Potato leafhoppers have maintained a low profile so far this year, but they may soon make their presence known. These insects are considered one of the most damaging pests of alfalfa and scouting potato leafhoppers is essential to limit economic losses.

A recent article from Penn State Extension’s Field Crop News newsletter explains that potato leafhopper infestations may occur later this year due to a lack of rainfall in the Midwest. These insects overwinter in areas along the Gulf of Mexico and typically move north with storm systems during the spring. Despite the delay in migration, potato leafhoppers can still cause significant injury to alfalfa this season.

Insect life cycle

Once potato leafhoppers arrive in a field, adult females lay their eggs in alfalfa stems and leaf veins. When the eggs hatch, nymphs can mature in as little as three weeks. Adult potato leafhoppers are pale green, wedge-shaped, and approximately 1/8 inch long.

Nymphs and adults feed on alfalfa by using their sucking mouthparts to extract plant sap. This process inhibits nutrient transport in plants, which leads to reduced forage yield and quality. The feeding process also results in leaf chlorosis known as hopperburn. Leaves will develop yellow triangles at the leaf tip and damage will spread toward the base of the leaflet as insect feeding worsens.

Hopperburn does not appear on plants until seven to 10 days after potato leafhoppers begin feeding, and at this point, economic loss has likely already occurred. In addition to the number of potato leafhoppers present, the economic injury threshold of an alfalfa stand depends on plant height, crop value, and the cost of insecticide.

Damage control

Using a sweep net is the best way to estimate potato leafhopper populations. To take a sample, make 20 pendulum swings of a sweep net while following a zigzag pattern through part of an alfalfa field. Take one or two steps in between each swing.

After making 20 pendulum swings, continue swinging the sweep net to force potato leafhoppers together and grab the end of the net to trap insects there. Slowly open the sweep net and count green potato leafhoppers as they fly away, but do not count brown ones. Also, check the inside of the sweep net for nymphs as insects in this life stage do not have wings.

Repeat these steps in four other parts of the field, creating a U-shape out of the sampling sites. Add up the number of potato leafhoppers collected among the five samples and divide the total number of insects by 100.

The shorter alfalfa is, the smaller the potato leafhopper population will be to warrant chemical control. In fact, the greatest crop losses occur when plants are less than 6 inches tall, whereas plants that are at least 12 inches tall can tolerate heavier feeding pressure.

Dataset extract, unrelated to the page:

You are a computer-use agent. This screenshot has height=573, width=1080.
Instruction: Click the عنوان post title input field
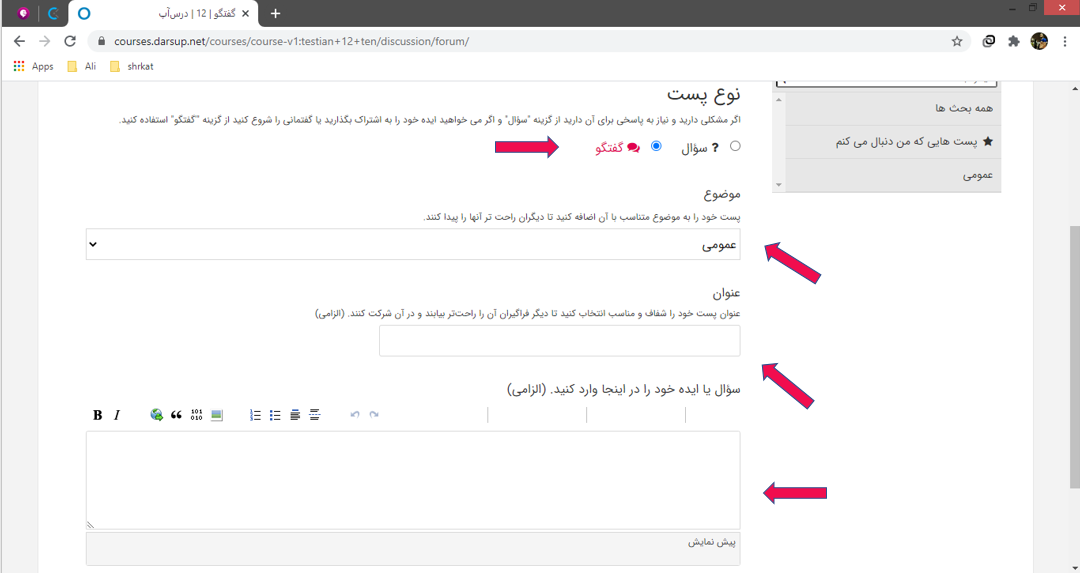pyautogui.click(x=559, y=341)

Furthermore, a high-value crop will have a lower economic injury threshold. For example, it is more profitable to spray alfalfa valued at $240 per ton than to spray alfalfa valued at $120 per ton with an equal potato leafhopper population. That said, the profitability of chemical control declines as insecticide prices rise.

One way to limit potato leafhopper damage without insecticide is to harvest alfalfa early; however, plant regrowth may still be subject to infestation. Other methods of prevention include planting resistant varieties of alfalfa, which have fine hairs called glandular trichomes on plant stems to discourage potato leafhoppers from feeding. Mixed alfalfa-grass stands have also been shown to incur less damage from potato leafhoppers than pure alfalfa stands.